TASK STATEMENT: Pictures are to be left out. Return exactly the lines below from the one with "Given: Cancel the add service selection" up to and including the one with "Task: Click the number 12 on top ruler".

SOURCE DATA:
»»
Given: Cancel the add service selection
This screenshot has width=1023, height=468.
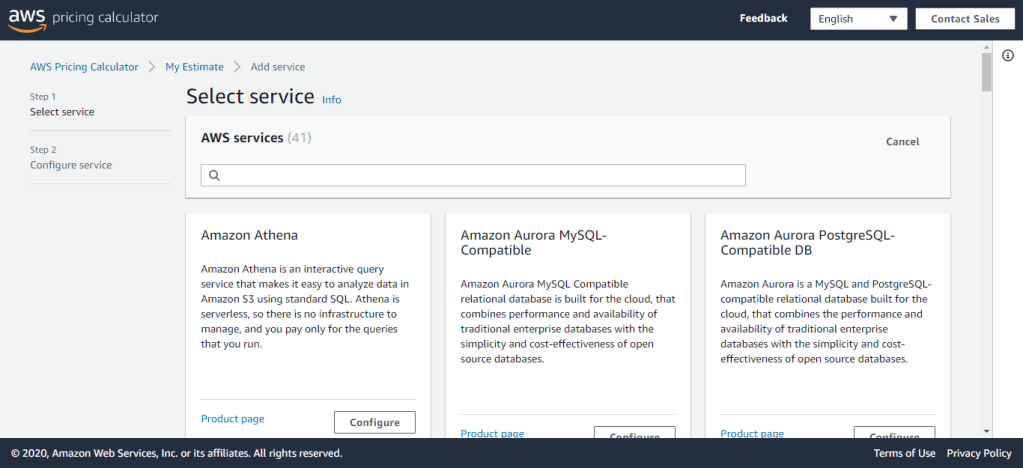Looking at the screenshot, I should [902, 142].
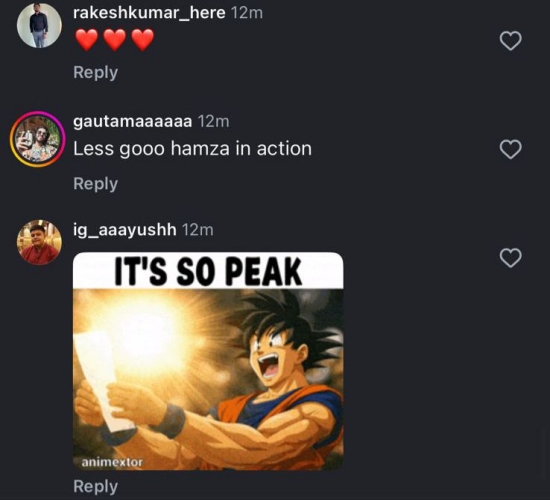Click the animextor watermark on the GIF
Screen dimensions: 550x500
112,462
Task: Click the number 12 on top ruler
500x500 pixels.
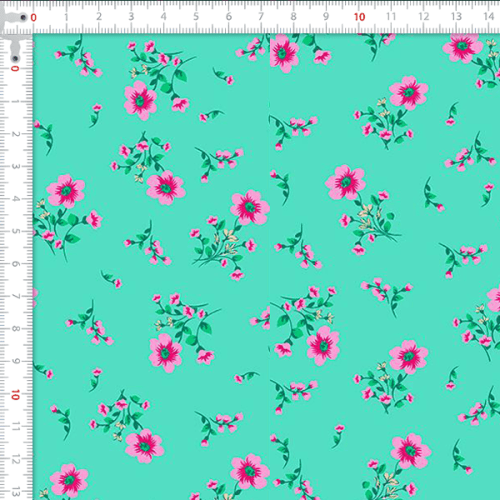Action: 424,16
««
»»
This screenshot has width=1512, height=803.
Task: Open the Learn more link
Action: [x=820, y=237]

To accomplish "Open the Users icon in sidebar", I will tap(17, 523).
««
EXPECTED ANSWER:
Given: Cancel the add service selection
This screenshot has width=1023, height=468.
Looking at the screenshot, I should [902, 142].
Click the animextor watermark on the GIF
Screen dimensions: 550x500
112,462
Task: Click the number 12 on top ruler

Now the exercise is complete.